▸ Zu erstellen
Beantworte bitte diese Fragen zum Text über das Restaurant „Golvet":
(a) In welchem Stockwerk liegt das Restaurant?
(b) Was bedeutet „Golvet" auf Schwedisch?
(c) Wie alt ist Jonas Zörner laut Text?

▸ Vorliegender Text
2020 hat Björn Swanson die Leitung des „Golvet" an seinen Chef de Partie abgegeben, und Jonas Zörner sorgte in kürzester Zeit dafür, dass der Guide-Michelin-Stern erneut hoch über Berlin erstrahlt.
Ein bisschen erhaben darf es sich schon anfühlen, wenn man in nur 45 Sekunden Lebenszeit mit dem gläsernen Fahrstuhl über die Dächer Berlins schwebt. Es geht in Stockwerk acht zu Stern und blauer Stunde, die sich gleich in eine Sommernacht ergießen wird. Kurz nach der Schwelle ins neue Millennium fand in der „Potse" 58 Night Clubbing statt. Wo früher im „40 Seconds" rhythmisch ein Dutzend Mondjahre die Nacht durchtanzt wurden, findet seit 2017 Fine Dining statt. Unter der Ägide des Berliner Avant-Maître Björn Swanson mit amerikanisch-schwedischen Wurzeln katapultierte sich das Restaurant „Golvet" sternschnuppenschnell in den Guide-Michelin-Himmel. Kein Wunder, auf 32 Metern ist es der höchst gelegene Sternetempel dieser Stadt. Ein bisschen Bodenhaftung darf man im „Golvet" – schwedisch für Boden – durchaus verlieren: genussverzückt abtauchen und doch ganz in der Gegenwart verweilen. So heißt auch das Menü-Bühnenstück, das vom neuen Hausherren Jonas Zörner als Sieben-Akter kredenzt wurde. Seit Swanson ihm – seinem talentierten Chef de Partie – 2020 die Regie übertragen hat, hatte der sich in nur sechs Wochen die Sternblume flugs wieder neu erkocht. Stolz ist der mit seinen 27 Jahren jüngste Sternekoch Berlins dabei nicht nur auf sich alleine: „Im Team akkurat ständig neue Wege zu gehen und dabei unsere Gäste glücklich zu machen ist der größte Lohn, den man ernten kann", hörte man ihn geschliffen und zumeist in Wir-Form sagen.
Die gute Chemie und das Zusammenspiel des internationalen Kernteams haben sich nun mal bewährt. Den Stern hätte er ohne sein Team nicht in dieser Vitesse geholt. „Bei unseren Kreationen bin ich offen für alle Vorschläge", sagt der Executive Chef. Jeder im Team habe vom Patissier bis zum Saucier seinen festen Arbeitsbereich. Am Ende füge er dann alle Impulse zu einem Bild zusammen und elaboriere eine Essenz für die Saison-Karte. „Wir schreiben Fine Dining ein Stück um. Wir sind lässig und casual, aber sehr professionell in allen Feldern – ohne Dogma. Ein Stern ist ein Ziel, dem man sich stellen muss, ihn in der Gegenwart zu halten, ist täglich unser nächster Schritt."

▸ Bereitgestellte Daten
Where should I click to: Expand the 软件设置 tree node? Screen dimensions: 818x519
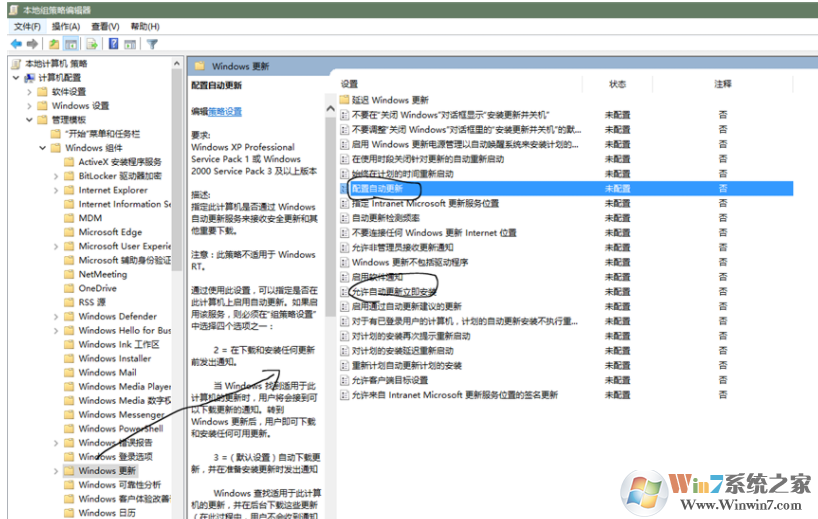tap(28, 91)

▸ Ergebnis
(a) Im achten Stockwerk.
(b) Boden.
(c) 27 Jahre.